======== Dataset excerpts
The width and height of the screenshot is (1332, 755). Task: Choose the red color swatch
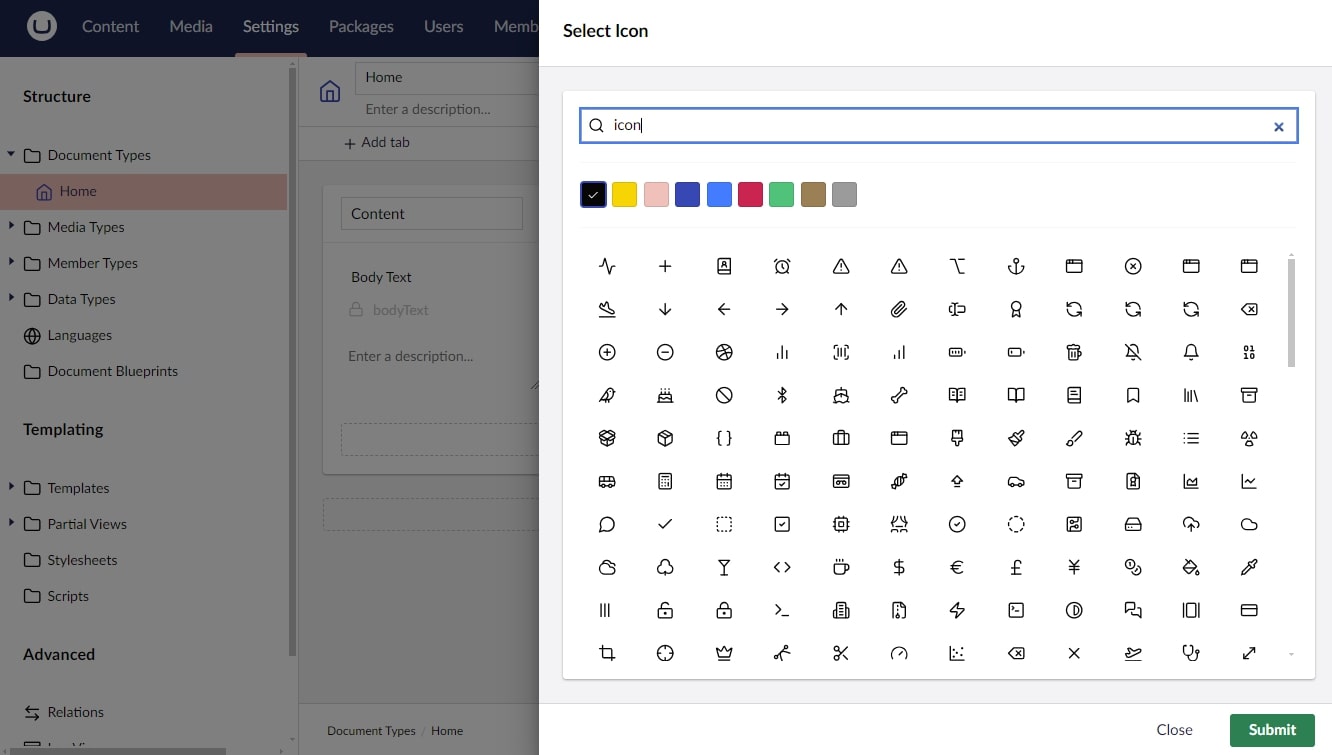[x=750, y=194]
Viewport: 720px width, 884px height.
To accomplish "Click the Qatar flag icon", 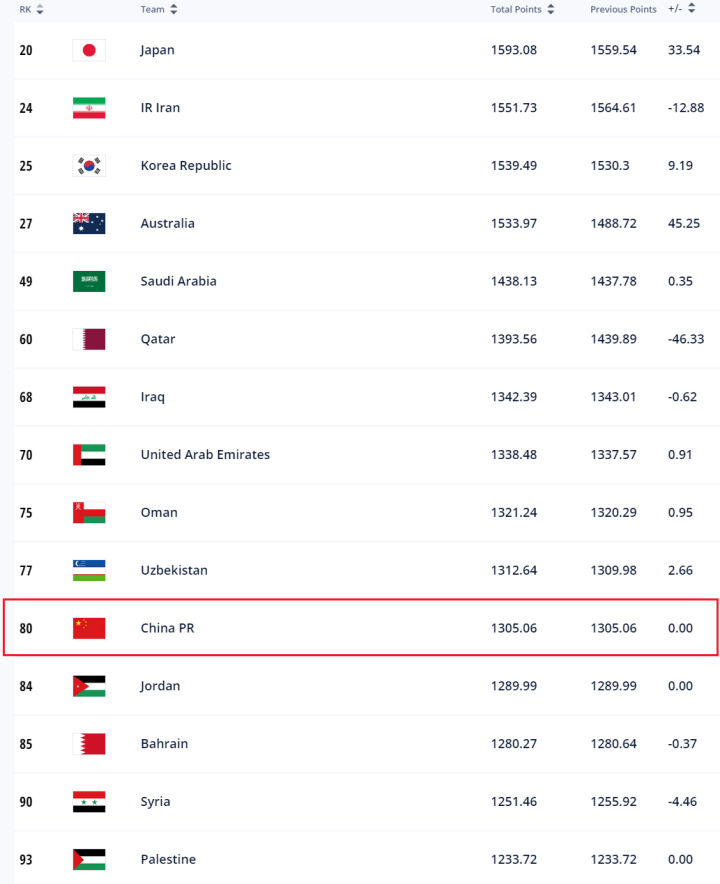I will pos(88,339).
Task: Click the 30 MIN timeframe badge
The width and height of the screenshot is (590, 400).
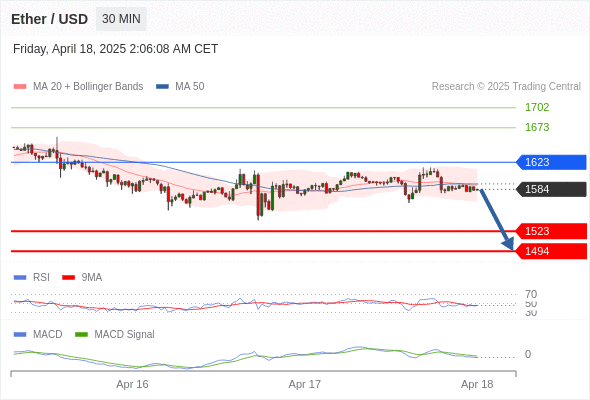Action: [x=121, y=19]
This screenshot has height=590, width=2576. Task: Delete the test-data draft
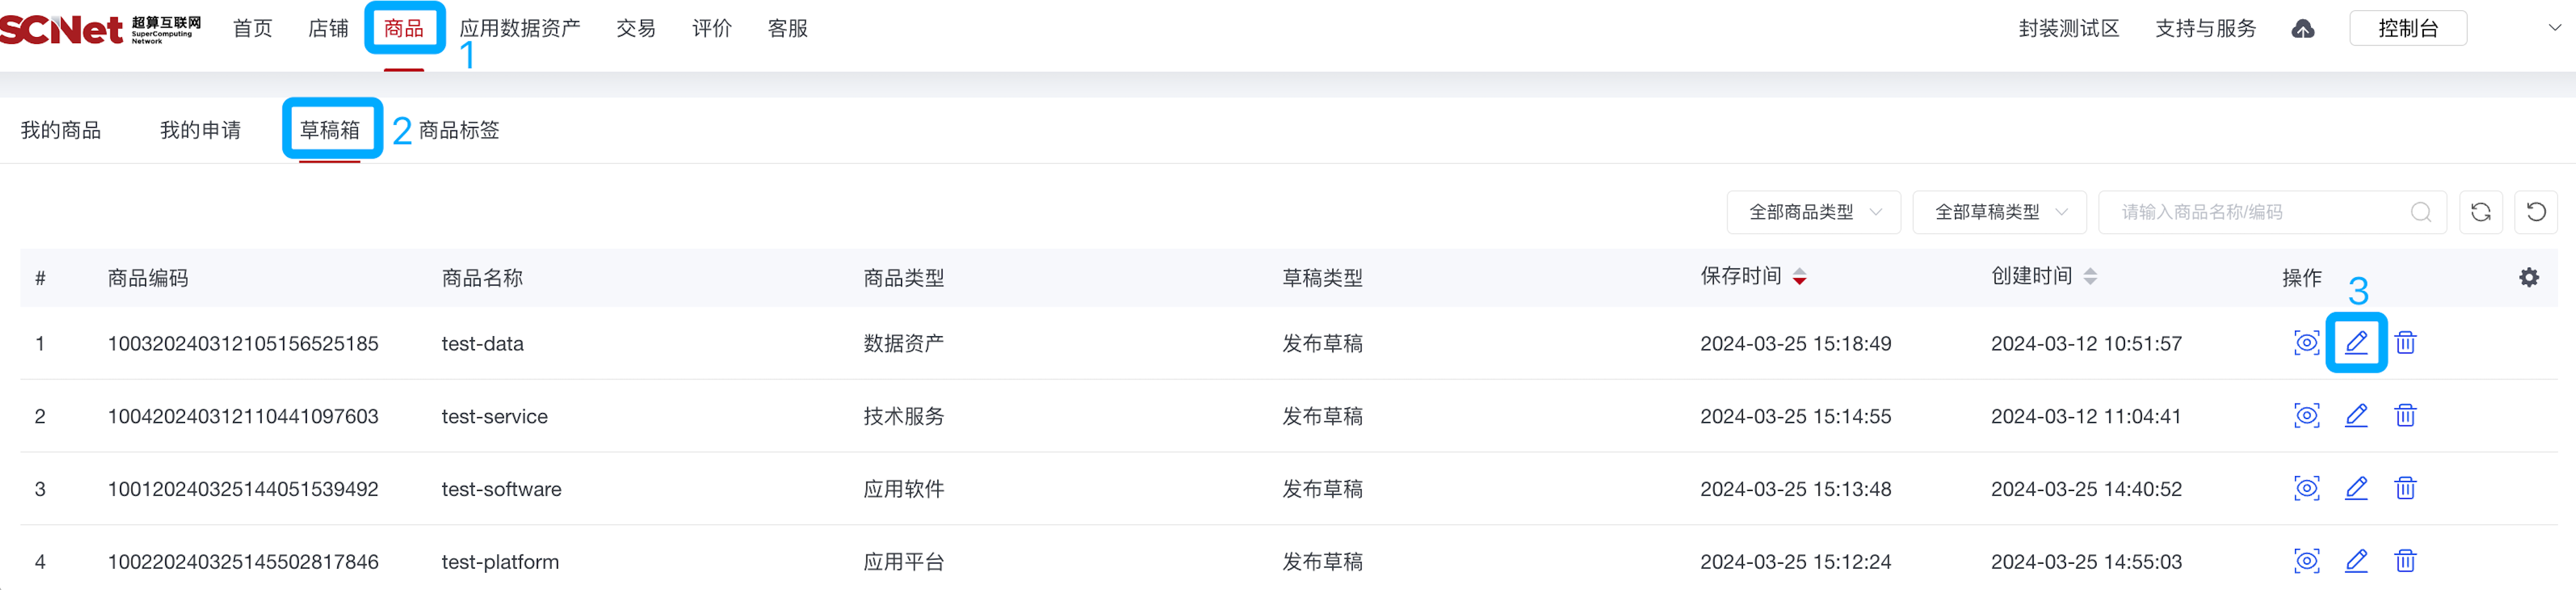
================
## What is expected
Count the lines of the records above that contain the word "height", and reply with only that number.

## Task solution
4